Levar o sono a sério
A geriatra Claudia Suemoto, professora na Faculdade de Medicina da Universidade de São Paulo (USP), que não participou do estudo, concorda que a participação de pessoas de meia-idade fortalece a relevância dos resultados. “Com adultos na faixa dos 40 anos, temos uma visão mais precisa de como a qualidade do sono pode ser um fator de risco, e não apenas um sintoma”, opina.

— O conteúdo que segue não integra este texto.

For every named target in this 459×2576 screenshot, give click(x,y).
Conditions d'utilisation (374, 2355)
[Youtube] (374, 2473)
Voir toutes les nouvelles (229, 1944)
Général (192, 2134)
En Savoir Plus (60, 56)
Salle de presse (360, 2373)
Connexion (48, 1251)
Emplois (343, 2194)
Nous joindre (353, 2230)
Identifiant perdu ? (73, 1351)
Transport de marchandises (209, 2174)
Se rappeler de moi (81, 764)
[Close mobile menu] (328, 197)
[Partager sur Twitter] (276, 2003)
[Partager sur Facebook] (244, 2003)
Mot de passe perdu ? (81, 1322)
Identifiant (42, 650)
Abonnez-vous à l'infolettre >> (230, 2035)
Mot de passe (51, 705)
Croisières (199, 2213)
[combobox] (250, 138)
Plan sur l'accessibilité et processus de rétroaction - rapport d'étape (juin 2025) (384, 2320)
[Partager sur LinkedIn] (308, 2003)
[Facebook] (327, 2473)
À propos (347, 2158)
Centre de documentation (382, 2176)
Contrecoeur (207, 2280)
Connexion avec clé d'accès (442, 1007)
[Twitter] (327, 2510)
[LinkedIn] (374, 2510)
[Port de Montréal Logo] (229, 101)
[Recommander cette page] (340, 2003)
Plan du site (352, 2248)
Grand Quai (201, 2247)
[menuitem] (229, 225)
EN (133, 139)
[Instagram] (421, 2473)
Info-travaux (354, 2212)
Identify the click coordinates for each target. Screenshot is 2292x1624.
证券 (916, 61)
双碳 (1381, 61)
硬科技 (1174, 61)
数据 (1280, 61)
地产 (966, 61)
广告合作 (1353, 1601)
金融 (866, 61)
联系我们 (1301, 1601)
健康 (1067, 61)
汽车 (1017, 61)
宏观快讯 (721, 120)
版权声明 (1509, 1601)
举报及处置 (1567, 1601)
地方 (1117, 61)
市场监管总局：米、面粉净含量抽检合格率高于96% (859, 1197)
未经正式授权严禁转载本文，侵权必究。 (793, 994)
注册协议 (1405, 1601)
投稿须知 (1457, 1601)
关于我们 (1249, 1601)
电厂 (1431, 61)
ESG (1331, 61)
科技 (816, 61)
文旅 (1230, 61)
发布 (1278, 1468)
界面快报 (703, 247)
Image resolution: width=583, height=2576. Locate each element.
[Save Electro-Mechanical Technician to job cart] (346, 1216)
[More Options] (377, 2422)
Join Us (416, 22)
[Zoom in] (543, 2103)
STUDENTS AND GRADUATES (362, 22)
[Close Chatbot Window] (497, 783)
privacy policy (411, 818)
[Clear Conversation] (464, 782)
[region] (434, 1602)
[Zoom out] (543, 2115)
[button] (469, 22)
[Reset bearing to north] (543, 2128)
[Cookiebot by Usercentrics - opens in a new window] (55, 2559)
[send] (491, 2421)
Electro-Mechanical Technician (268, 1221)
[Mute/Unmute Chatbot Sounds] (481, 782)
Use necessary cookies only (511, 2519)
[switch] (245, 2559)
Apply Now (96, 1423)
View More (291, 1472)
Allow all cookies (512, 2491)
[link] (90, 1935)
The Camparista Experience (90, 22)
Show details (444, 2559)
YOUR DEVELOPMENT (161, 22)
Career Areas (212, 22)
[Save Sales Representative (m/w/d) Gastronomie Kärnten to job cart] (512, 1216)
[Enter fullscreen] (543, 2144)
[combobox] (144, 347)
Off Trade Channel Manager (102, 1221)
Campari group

Em 2022, Claudia e uma equipe de pesquisadores da USP publicaram um estudo sobre sono no âmbito do ELSA-Brasil, pesquisa longitudinal sobre os adultos brasileiros, em que analisaram tanto pessoas de meia-idade quanto mais velhas. Na ocasião, eles usaram a polissonografia, exame que permite um diagnóstico mais preciso dos distúrbios do sono. “Uma das limitações do estudo americano é que as medidas de sono são autorrelatadas — a própria pessoa informa se dormiu bem ou não, se acordou no meio da noite, se demorou para pegar no sono. Isso compromete a objetividade das respostas, algo que a polissonografia pode corrigir”, observa Claudia.
“Mesmo assim, o estudo é bastante interessante, com um desenho raro: ele mede o sono em dois momentos distintos, no início e cinco anos depois, acompanhando as mesmas pessoas por 15 anos, o que é um período significativo. Esses achados reforçam os resultados da nossa pesquisa e evidenciam o impacto da qualidade do sono na saúde cerebral”, complementa.
A neurologista Dalva Poyares, do Instituto do Sono, também elogia o estudo, destacando o acompanhamento de 15 anos, o uso de ressonância magnética – um exame caro e, por isso, pouco comum em pesquisas – para monitorar o envelhecimento cerebral e o cuidado para que fatores comumente conhecidos por aumentar a probabilidade de demências, como hipertensão e diabetes, não influenciassem os resultados.
No entanto, ela concorda com Claudia que a ausência da polissonografia limita a confirmação dos dados autorrelatados. Além disso, impossibilita observar como problemas de sono específicos, como apneia, se comportam em relação ao envelhecimento cerebral.